When setting sidekiq.metrics.enabled == false, sidekiq doesn't start up
Summary
When metrics are disabled on the sidekiq pods, this prevents the liveness and readiness probes from properly working. This is due to the fact that we disable the port from being exposed in the deployment when the configuration is set to false: https://gitlab.com/gitlab-org/charts/gitlab/-/blob/4fc17f462001da727b9d1a577053dbfcaac3fd72/charts/gitlab/charts/sidekiq/templates/deployment.yaml#L163
Without that port definition our probes have nothing to properly validate the state of the Pod: https://gitlab.com/gitlab-org/charts/gitlab/-/blob/4fc17f462001da727b9d1a577053dbfcaac3fd72/charts/gitlab/charts/sidekiq/templates/deployment.yaml#L227-230
Steps to reproduce
Disable metrics on the sidekiq deployment, watch sidekiq sit in a crashLoop.
Configuration used
gitlab:
sidekiq:
metrics:
enabled: false
Current behavior
Sidekiq never settles into a Ready state.

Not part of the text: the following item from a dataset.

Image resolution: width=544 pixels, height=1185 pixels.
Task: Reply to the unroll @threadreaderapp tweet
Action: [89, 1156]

NAMESPACE NAME READY STATUS RESTARTS AGE
default a-sidekiq-all-in-1-v1-76846bcf96-sf8gj 0/1 Running 1 14m
Expected behavior
Sidekiq should work.
Workaround
- Don't disable the metrics for sidekiq.
Questions
- Since we allow the disablement of metrics on the sidekiq deployment, what should we do with readiness and liveness probes?

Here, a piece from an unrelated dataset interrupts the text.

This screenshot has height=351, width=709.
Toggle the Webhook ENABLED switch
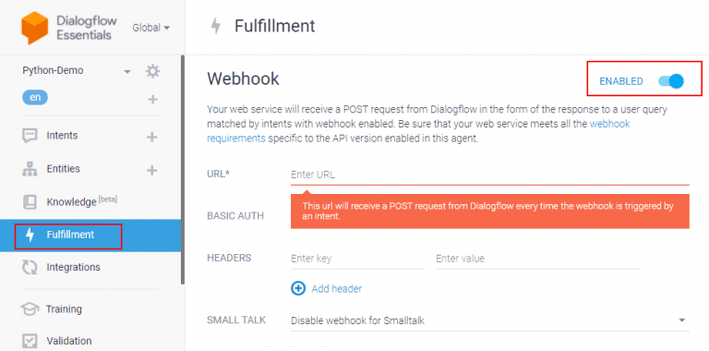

- SHOULD we allow for the disablement of metrics for sidekiq?
- Are there other services where this configuration style is present that we've not yet come across?

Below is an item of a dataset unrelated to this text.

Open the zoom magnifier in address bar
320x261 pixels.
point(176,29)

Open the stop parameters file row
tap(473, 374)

- Does disabling the deployment of Prometheus also disable the metrics endpoint?
Relevant logs
0s Warning Unhealthy pod/a-sidekiq-all-in-1-v1-649bff8584-xjjv8 Readiness probe failed: Get http://172.17.0.8:3807/readiness: dial tcp 172.17.0.8:3807: connect: connection refused
0s Warning Unhealthy pod/a-sidekiq-all-in-1-v1-649bff8584-xjjv8 Liveness probe failed: Get http://172.17.0.8:3807/liveness: dial tcp 172.17.0.8:3807: connect: connection refused
Reference:
/cc @ricardofbarros /cc @WarheadsSE